Saturday, September 12, 2015

OPINI

TRAGEDI MUDIK

Makan bersama di Masjid Dukuh Dilem, Desa Kebonrejo,
Kab
upaten Magelang, Jateng, yang membuat kangen para pemudik
MUDIK atau Pulang Kampung istilah orang Jawa, atau Pulang Basamo untuk masyarakat Minangkabau, kini selalu menjadi agenda tahunan sebagian besar masyarakat Indonesia. Sejak diproklamirkan kemerdekaan Republik Indonesia oleh Soekarno dan Moehammad Hatta tanggal 17 Agustus 1945, penduduk yang bersuku-suku dan berlainan adat-istiadat ini mulai ingin mengenal daerah lainnya. Pulau Jawa sejak diproklamirkannya kemerdekaan RI sudah menyandang predikat sebagai pulau yang berpenduduk terbanyak dibanding pulau-pulau lainnya. Dan, tertuang dalam sejarah kerajaan Majapahit bahwa penduduk Jawa sudah senang hijrah ke banyak tempat, misalkan ke Jawa Barat, Malaka bahkan hingga Madagaskar. Bahkan kini di seantero dunia sudah banyak negara yang dipadati oleh masyarakat Jawa, yang kemudian diikuti oleh masyarakat lainnya seperti Padang, Batak, dan lainnya.
Ngampung dulu ke Jawa ah, sudah setahun nggak nengok keluarga di Jawa,” kata Hariyanto, penduduk Cipanas. Padahal Cipanas, Jawa Barat, kan juga masih di Pulau Jawa ? Tapi saya dari Jawa -Lampung, orangtua saya dari Jogjakarta sudah imigrasi ke Lampung di Pring Sewu sekarang.
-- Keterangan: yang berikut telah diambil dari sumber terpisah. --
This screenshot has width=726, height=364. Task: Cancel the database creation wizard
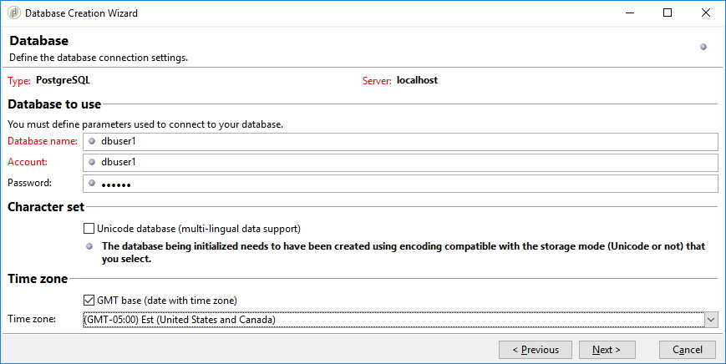click(x=687, y=350)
Oh ya sekarang Pring Sewu sudah jadi kabupaten, itu gara-gara orang Jawa banyak yang pindah ke sana. Wah, kalau orang Padang hijrahnya ke pasar-pasar, sedangkan kalau orang Jawa ke hutan-hutan, he he…he…. Kalau seperti saya ini mudiknya bisa dua tempat yaitu ke Jogja dan Lampung, tambahnya bercanda.
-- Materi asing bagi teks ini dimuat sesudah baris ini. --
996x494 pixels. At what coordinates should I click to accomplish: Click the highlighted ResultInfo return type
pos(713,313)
Mudik memang sudah jadi tren, sudah melanda ke seluruh desa di Indonesia. “Hijrah sekarang ini bukan saja karena tidak mau disebut kampungan tapi memang di kampung kan pendapatan rendah, jadi ya pindah saja dulu,” kata Tachrir, penduduk Magelang yang pindah ke Jakarta meskipun semula harus bekerja sebagai tukang becak namun kini sudah meningkat jadi tukang ojek dan sudah menjadi anggota Go Ojex. “Soal mudik harus berangkat, Mas, katanya.
Dulu di tahun tujuh puluhan pemudik menggunakan bus, kereta api, kapal, mungkin sebagian kecil dengan pesawat. Sekarang meningkat dengan kendaraan pribadi. Misalkan dengan sepeda motor atau mobil, sisanya baru naik bus, kereta api, kapal dan pesawat udara yang sudah dengan tiket murahnya, sudah tidak peduli dengan kondisi jalan yang kurang baik dan cuaca buruk pun tetap harus ‘HENGKANG’ dari tempat perantauan.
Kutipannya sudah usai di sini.